Le printemps est à l’heure. Grand soleil sur la Bretagne depuis le 21 mars. Le printemps est à l’heure, mais tout le monde rentre aux abris ! Sauf les vaches qui, dès cette semaine, sont sorties de leur long confinement hivernal en s’offrant une cavalcade de printemps dans les vertes pâtures. La chance ! Elles ont pris la clé des champs et leur patron a pris la clé pour s’enfermer à double tour.
Presque inconnu il y a encore six mois, le Covid-19 dicte sa loi de terreur sournoise. Les humains qui avaient cru pouvoir s’élever au-dessus de la nature redécouvrent qui est le maître dans la maison. L’illusion et les artifices d’une société hors-sol de béton et de pacotille se brisent sur les spikes d’un tout petit virus. Le doute des lendemains a resurgi dans nos vies 2.0 « risque zéro » ; chamboulant les priorités sur l’échelle des besoins vitaux.

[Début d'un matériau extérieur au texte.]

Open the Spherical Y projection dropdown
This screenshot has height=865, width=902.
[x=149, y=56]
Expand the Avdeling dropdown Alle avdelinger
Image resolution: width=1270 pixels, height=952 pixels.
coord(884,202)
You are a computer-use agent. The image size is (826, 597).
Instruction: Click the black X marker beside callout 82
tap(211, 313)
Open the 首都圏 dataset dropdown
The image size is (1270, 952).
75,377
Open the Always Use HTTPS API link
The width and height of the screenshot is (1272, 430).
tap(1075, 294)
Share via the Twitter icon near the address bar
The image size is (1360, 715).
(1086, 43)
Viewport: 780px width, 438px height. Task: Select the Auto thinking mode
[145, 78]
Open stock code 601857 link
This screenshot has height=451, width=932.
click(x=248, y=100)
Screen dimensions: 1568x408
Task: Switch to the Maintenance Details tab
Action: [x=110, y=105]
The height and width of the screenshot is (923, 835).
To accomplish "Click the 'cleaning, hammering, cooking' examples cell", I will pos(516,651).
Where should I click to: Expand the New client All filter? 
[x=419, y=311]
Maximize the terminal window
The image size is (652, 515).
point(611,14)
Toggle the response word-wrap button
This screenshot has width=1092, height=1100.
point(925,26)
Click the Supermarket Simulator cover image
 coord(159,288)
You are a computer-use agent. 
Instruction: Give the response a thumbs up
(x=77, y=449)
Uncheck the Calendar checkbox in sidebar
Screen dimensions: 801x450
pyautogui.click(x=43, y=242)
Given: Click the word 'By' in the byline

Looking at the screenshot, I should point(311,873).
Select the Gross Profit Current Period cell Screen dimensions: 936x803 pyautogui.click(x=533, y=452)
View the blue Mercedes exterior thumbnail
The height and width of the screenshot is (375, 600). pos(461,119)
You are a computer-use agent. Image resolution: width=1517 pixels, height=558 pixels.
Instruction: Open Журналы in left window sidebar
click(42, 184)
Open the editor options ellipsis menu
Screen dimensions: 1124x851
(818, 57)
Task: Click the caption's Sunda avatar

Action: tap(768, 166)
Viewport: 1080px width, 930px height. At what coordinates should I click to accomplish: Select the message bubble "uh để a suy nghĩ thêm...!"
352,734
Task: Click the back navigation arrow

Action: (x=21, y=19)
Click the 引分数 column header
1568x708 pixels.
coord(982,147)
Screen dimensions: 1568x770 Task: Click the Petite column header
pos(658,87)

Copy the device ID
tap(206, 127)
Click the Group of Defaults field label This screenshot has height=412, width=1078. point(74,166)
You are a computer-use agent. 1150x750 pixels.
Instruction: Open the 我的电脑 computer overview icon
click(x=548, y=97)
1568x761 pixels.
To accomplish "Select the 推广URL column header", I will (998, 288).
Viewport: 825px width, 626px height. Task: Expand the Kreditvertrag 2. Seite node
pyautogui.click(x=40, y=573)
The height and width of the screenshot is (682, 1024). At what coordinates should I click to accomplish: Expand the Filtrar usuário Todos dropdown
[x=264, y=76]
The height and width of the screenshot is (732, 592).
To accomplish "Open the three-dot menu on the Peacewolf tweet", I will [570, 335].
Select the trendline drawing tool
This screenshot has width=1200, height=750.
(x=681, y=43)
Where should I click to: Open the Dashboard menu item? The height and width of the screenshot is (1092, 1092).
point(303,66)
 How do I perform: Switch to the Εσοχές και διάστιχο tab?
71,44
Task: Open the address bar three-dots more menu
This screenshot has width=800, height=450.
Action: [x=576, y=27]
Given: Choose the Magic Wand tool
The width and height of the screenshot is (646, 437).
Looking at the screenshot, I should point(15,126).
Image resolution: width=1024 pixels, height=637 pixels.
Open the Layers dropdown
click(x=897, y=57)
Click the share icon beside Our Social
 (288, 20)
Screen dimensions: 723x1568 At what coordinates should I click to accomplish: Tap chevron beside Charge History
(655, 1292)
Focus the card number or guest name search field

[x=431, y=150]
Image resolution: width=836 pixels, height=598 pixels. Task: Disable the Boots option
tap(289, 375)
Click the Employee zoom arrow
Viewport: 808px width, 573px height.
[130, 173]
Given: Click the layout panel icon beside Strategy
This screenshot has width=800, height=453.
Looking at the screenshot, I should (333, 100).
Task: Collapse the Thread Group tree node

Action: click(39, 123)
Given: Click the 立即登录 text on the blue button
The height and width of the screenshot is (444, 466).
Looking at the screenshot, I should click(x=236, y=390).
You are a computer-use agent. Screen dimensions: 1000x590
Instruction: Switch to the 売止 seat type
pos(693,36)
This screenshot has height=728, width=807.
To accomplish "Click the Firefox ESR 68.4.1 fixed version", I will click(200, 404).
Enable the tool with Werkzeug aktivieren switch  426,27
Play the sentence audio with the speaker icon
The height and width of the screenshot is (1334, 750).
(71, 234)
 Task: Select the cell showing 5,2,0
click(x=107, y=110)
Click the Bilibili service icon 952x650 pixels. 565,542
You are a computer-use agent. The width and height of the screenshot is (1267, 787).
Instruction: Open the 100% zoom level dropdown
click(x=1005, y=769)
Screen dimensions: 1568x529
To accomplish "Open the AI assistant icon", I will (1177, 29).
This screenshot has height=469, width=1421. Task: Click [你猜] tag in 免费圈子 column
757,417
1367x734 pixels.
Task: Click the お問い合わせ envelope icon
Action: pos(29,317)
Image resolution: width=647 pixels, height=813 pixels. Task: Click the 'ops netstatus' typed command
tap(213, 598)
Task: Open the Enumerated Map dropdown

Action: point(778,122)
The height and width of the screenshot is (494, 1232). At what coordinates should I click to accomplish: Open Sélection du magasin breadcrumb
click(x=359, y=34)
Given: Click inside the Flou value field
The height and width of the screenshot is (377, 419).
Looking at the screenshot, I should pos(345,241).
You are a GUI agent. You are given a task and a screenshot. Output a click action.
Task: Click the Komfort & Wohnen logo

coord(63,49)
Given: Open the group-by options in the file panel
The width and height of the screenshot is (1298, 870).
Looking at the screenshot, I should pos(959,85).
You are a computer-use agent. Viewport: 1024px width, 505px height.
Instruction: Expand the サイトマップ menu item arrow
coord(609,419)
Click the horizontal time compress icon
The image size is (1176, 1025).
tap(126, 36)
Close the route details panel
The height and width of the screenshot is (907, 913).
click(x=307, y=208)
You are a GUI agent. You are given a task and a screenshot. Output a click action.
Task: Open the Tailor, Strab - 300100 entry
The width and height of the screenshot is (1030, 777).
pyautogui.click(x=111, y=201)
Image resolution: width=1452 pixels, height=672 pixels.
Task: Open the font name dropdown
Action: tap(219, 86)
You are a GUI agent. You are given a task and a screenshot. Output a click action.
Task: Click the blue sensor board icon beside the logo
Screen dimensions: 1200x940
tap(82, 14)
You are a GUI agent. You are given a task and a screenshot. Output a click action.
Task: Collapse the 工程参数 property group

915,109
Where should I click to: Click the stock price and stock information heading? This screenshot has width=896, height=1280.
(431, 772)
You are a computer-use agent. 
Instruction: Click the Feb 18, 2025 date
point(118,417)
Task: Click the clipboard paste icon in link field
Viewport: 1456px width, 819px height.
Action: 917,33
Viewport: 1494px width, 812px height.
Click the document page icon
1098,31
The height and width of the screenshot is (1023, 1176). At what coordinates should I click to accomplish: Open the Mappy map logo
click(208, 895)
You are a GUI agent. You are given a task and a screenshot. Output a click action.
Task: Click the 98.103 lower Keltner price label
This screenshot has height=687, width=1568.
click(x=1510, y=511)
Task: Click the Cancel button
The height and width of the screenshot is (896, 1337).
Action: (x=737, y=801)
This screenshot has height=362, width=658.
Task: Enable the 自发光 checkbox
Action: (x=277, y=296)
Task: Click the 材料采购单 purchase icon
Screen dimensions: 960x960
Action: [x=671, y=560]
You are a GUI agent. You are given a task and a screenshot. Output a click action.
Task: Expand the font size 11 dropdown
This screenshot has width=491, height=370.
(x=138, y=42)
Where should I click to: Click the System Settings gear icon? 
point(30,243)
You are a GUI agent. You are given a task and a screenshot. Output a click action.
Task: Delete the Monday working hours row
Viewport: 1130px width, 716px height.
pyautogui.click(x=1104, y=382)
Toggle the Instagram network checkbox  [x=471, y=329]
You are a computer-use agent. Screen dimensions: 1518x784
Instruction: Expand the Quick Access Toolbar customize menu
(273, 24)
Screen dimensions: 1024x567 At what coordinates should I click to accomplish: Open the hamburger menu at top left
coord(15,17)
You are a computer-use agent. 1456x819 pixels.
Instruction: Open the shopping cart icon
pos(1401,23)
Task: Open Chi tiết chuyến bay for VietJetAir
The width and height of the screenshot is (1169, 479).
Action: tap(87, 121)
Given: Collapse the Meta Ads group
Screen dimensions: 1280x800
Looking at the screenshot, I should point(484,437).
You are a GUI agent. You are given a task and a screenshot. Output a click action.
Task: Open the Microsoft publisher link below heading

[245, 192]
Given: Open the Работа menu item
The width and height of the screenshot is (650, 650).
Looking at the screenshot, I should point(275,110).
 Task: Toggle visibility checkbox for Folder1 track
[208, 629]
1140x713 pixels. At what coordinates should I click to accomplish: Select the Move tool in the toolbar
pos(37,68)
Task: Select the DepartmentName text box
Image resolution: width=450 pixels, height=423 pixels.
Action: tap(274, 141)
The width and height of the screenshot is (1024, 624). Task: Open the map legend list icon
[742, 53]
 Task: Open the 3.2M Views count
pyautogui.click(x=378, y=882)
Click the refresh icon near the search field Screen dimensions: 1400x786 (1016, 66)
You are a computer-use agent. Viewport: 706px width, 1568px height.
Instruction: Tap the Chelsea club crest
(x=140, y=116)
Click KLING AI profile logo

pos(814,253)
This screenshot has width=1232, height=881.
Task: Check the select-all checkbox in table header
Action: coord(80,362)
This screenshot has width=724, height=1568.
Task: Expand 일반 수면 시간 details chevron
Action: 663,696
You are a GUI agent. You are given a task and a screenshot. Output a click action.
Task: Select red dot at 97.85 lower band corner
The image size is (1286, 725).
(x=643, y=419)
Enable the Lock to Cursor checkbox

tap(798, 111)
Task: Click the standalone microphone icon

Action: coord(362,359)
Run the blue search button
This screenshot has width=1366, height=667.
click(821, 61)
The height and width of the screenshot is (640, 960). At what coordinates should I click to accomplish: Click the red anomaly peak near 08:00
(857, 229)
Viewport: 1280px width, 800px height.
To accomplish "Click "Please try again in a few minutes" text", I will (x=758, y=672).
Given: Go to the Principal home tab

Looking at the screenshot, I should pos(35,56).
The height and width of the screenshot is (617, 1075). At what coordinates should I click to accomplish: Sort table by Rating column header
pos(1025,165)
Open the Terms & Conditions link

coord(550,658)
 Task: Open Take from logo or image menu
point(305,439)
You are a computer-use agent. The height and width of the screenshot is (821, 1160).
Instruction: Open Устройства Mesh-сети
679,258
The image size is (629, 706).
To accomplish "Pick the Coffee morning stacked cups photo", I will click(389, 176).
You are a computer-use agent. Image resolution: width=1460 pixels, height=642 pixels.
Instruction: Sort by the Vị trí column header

En cette période de confinement, une chose reste essentielle : assurer son alimentation. Nous voilà presque revenus au temps des sociétés primitives qui passaient l’essentiel de leur temps à traquer le gibier et à cueillir l’engrain. Les longs trajets de jadis pour atteindre les généreuses plaines fertiles sont remplacés par les longues attentes devant les magasins pour faire main basse sur un chou-fleur Prince de Bretagne ou une boîte de pâté Hénaff. Après tant d’années de dénigrement – et peut-être pire encore : d’indifférence – les agriculteurs sont en passe d’être vénérés comme « saint Isidore le Laboureur » et applaudis comme les héros du milieu soignant. Phénomène durable ou épiphénomène de circonstance ? « A riskl ur wech tremenet, ar sant ‘zo prest disoñjet », dit ce proverbe breton riche de vécu : « Une fois le danger passé, le saint est vite oublié ».